The National Labor Relations Board (NLRB) overturned a 2016 decision on Tuesday that required employers to bargain with a newly certified union before the employer imposes “serious discipline” in the absence of a first contract.
The case involved a group of workers at a rehabilitation and nursing care facility who were suspended, and one worker who was fired, during the negotiations for an initial collective bargaining agreement. The question for the NLRB involved whether the employer violated Sections 8(a)(5) and (1) of the National Labor Relations Act by reducing the employees’ payroll hours from 40 hours per week to 37.5 hours per week and disciplining the employees without first providing the union with notice and an opportunity to bargain.

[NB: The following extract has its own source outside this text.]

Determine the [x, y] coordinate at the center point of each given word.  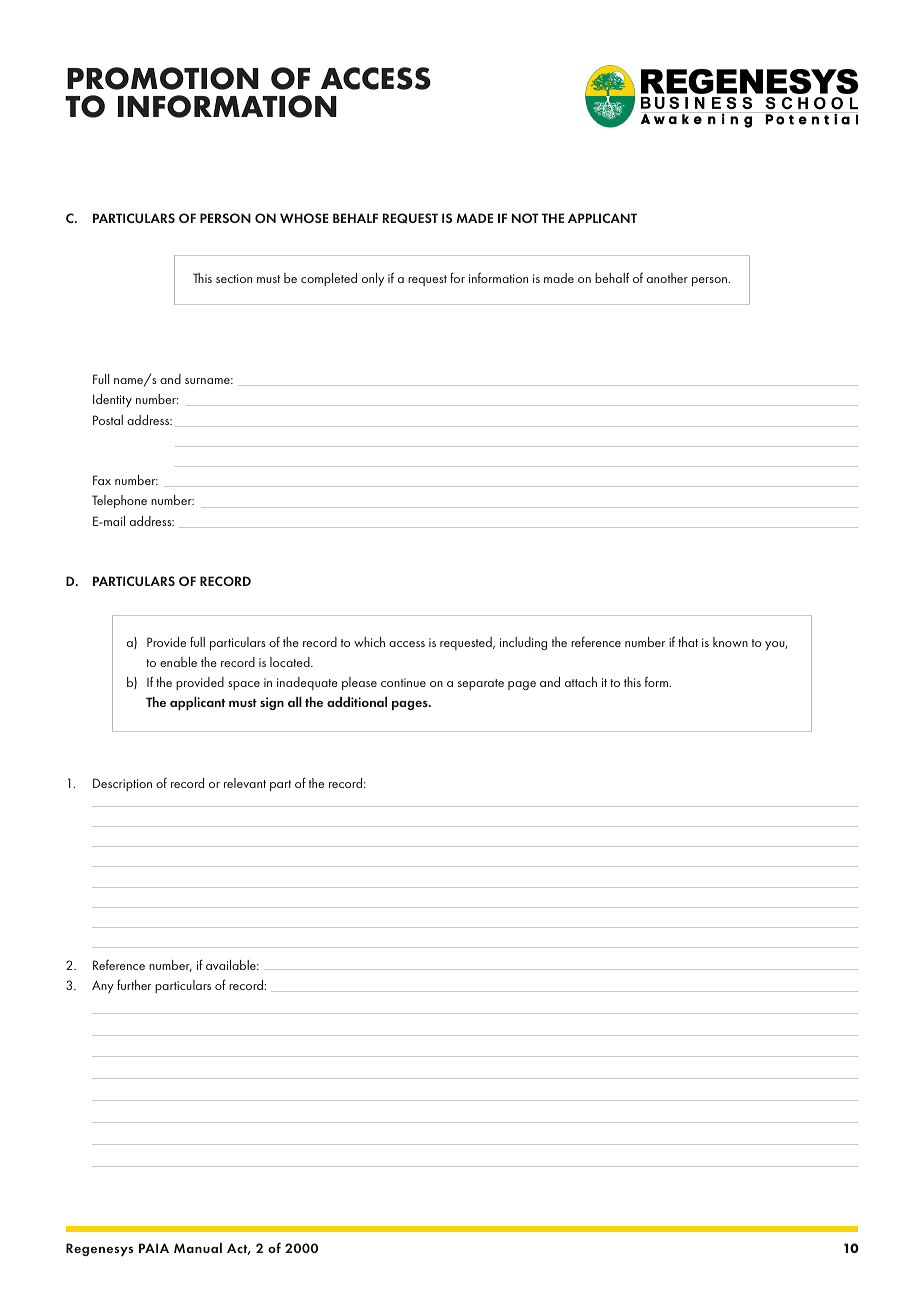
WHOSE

The NLRB reasoned that the Board’s decision in 2016 created a conflict with US Supreme Court precedent in NLRB v. Weingarten, Inc. (1975), misconstrued the general-unilateral doctrine with respect to what constitutes a material change in working conditions under NLRB v. Katz (1962) and imposed a “complicated and burdensome” scheme that is inconsistent with general bargaining practices. In a press release, the NLRB noted that the Tuesday decision eliminates an employer’s “obligation to bargain before imposing discretionary discipline that is materially consistent with the employer’s established policy or practice.” However, the NLRB upheld the portion of the Administrative Law Judge’s decision in the initial case, which found that the employer did violate Section 8(a)(5) and (1) when it unilaterally changed the employees’ payroll hours from 40 hours per week to 37.5 hours per week.
The Board’s decision on Tuesday is to be applied retroactively to all pending cases, resulting in the dismissal of many claims.